Playing with the Either monad in Haskell

After playing with the bitcoin price fetcher, I was disappointed at how… hard it was to deal with the multiple layers of potential errors. I started looking into the errors package on Hackage for a way out. It is a one-stop-shop for all the standard error handling mechanisms in Haskell. It reexports the standard Either and Maybe types, and also adds many helper functions to move between Either and Maybe types, in addition to helping out with the various transformer versions of both (MaybeT and EitherT)

I will play with MaybeT and EitherT later, for now I’m happy to have figured out the Either monad, and want to share the annotated example I’ve cobbled together.

Grab the code into a file, cabal install errors, and start toying with the various places I use the Pass and Error types in the doWork function. You’ll see how nicely Haskell handles a long string of things, where any one of them could fail out.

I’ll have to go rewrite the bitcoin scraper with my newfound knowledge…

import Control.Error

-- A type for my example functions to pass or fail on.
data Flag = Pass | Error

main :: IO ()
main = do
  putStrLn "Starting to do work:"
  let result = doWork
  case result of
    Left  val -> putStrLn $ "Work Result: Failed\n " ++ val
    Right val -> putStrLn $ "Work Result: Passed\n " ++ val
  putStrLn "Ok, finished. Have a nice day"

-- This is a driver function, simulating an error prone path
-- through the app.  Each step could possibly error out, and
-- when any of them do, we want to just bail out.
--
-- Remember the definition of the Either monad is:
-- instance Monad (Either e) where
--   return = Right
--   Right m >>= k = k m
--   Left e  >>= _ = Left e
--
-- So a Left value short circuits the rest of the Monad, and a Right value
-- passes the value off to the next step.
doWork :: Either String String
doWork = do -- use do notation syntax sugar for the Either monad

    -- First, do something that may or may not work. We get back a type of
    -- Either String String (since that's the type of the example
    -- eitherFailure function here)
    x <- eitherFailure Pass "Initial Thing"

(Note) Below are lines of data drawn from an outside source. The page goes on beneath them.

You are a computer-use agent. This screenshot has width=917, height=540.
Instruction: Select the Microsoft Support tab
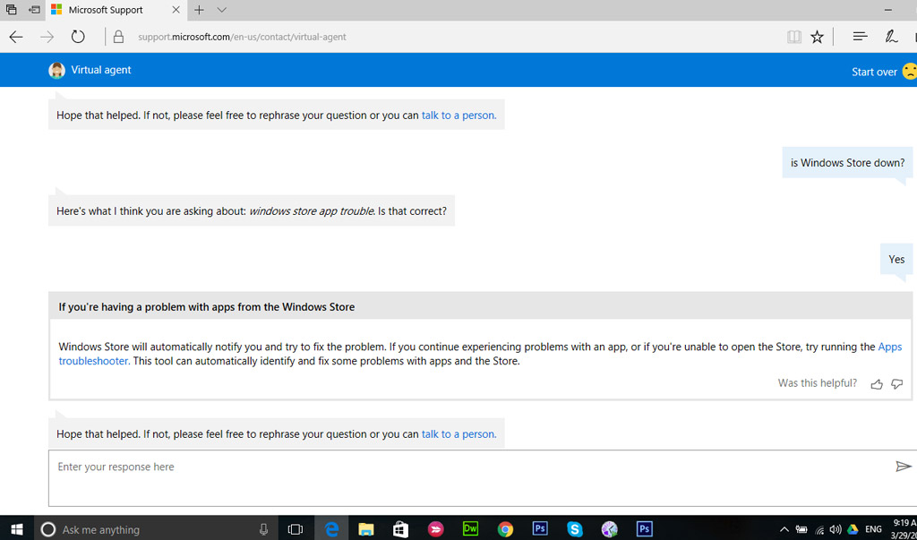pyautogui.click(x=106, y=10)
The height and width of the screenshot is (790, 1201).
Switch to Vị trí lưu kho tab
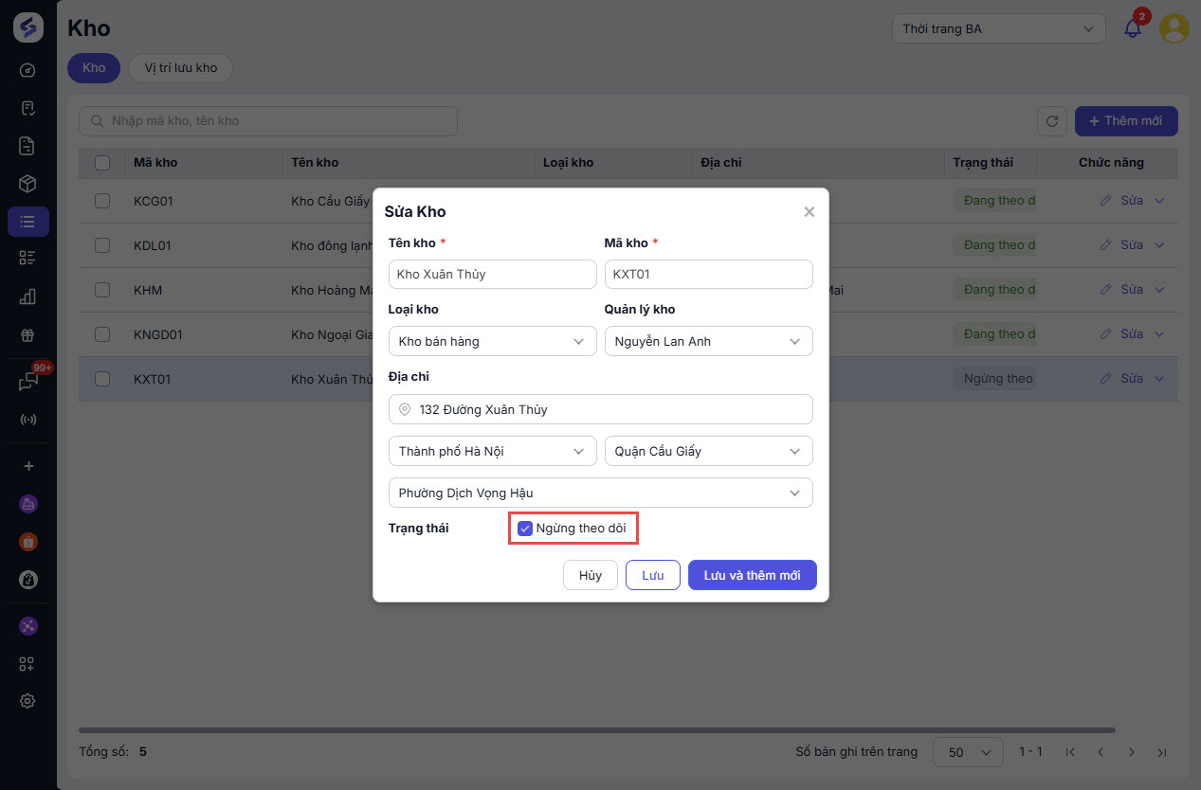180,68
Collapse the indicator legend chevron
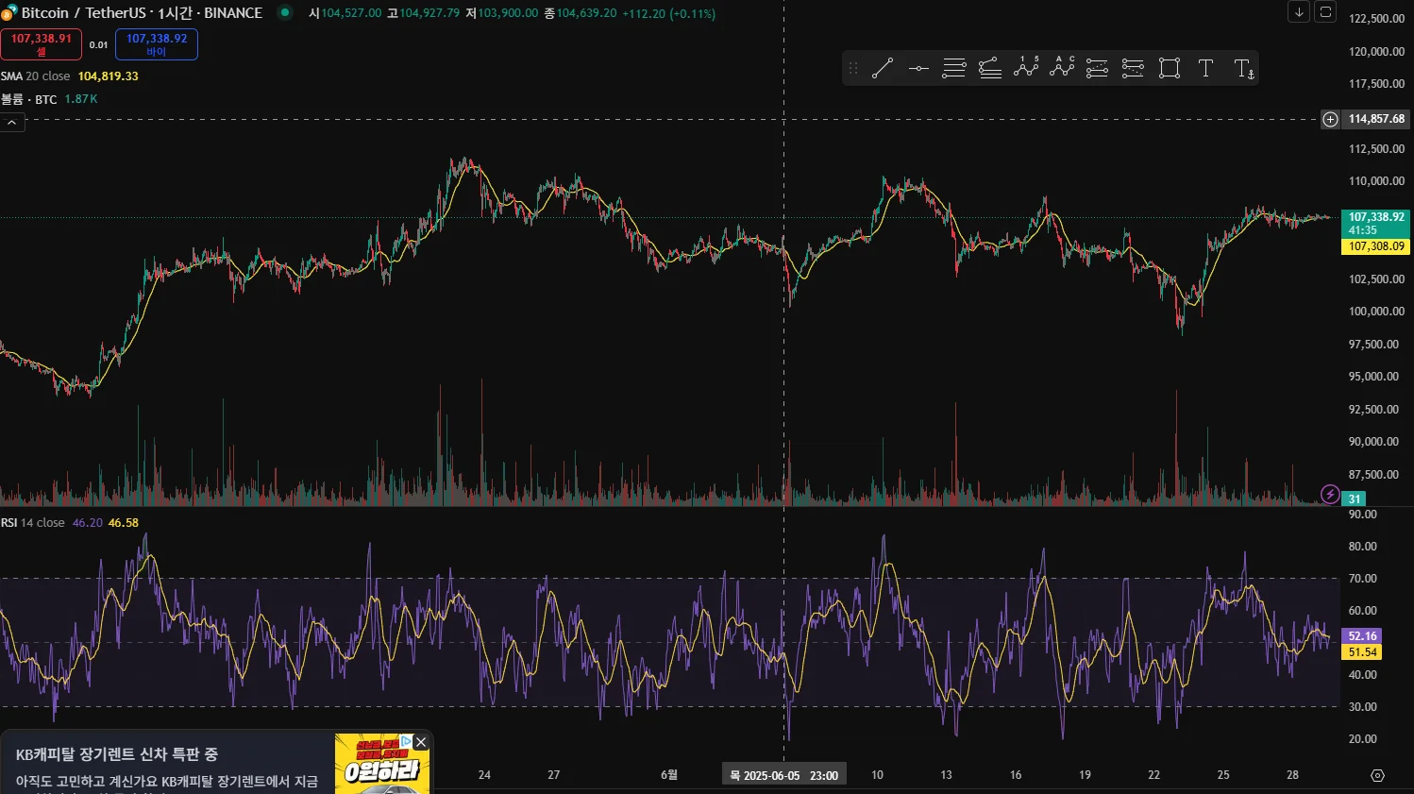1414x794 pixels. [12, 123]
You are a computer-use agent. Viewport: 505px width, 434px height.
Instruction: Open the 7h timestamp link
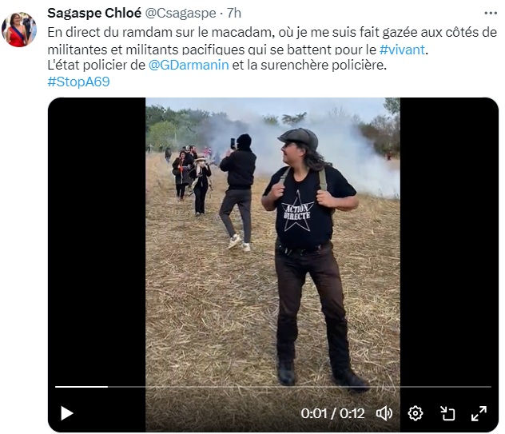[x=234, y=14]

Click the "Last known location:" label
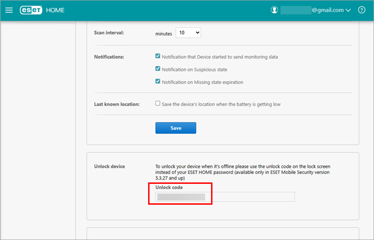pyautogui.click(x=117, y=104)
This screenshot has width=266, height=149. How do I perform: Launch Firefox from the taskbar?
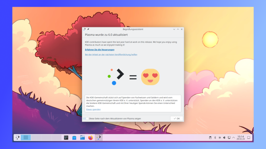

    -- Based on what we get in x, just go ahead and attempt it.
    -- Note that the function eitherFailure takes a simple
    -- String as its argument.  So we didn't have to unwrap the
    -- first Either value.
    y <- eitherFailure Error ("Second Thing " ++ x)

    -- We can't just wire a Maybe value in the middle here,
    -- since it doesn't typecheck. (Maybe isn't an Either),
    -- even though they play similarly. If we just tried, we'd get:

    -- z <- maybeFailure Error
    -- Couldn't match type `Maybe' with `Either String'

    -- But instead, we can use Control.Error.Util.note to convert
    -- an "empty" Nothing value into a Left value with a descriptive
    -- error.  So now we'd get a proper Either value we can chain
    -- into this overall monad.
    note ("Failed the Maybe: " ++ y) $ maybeFailure Pass y

    -- Since the last line of this `do` block is the type we plan on
    -- returning, there's no `return` call needed.


-- Simple function that we can use to force it to error out with a Left, or
-- pass with a Right value. It just includes some helper text as its content,
-- showing what happened.
eitherFailure :: Flag -> String -> Either String String
eitherFailure Pass  val = Right $ "-> Passed " ++ val
eitherFailure Error val = Left  $ "-> Failed " ++ val

-- Simlar to eitherFailure, but return a (Just String) or a Nothing based on
-- if we told it to fail.
maybeFailure :: Flag -> String -> Maybe String
maybeFailure Pass  val = Just $ "-> Passed maybe " ++ val
maybeFailure Error _   = Nothing

My favorite part of diving into the error library is that my worry from yesterday, except then I’d have to switch the Maybe result out of Lens-Aeson into a “fuller” Either type. is just the note function I demoed above.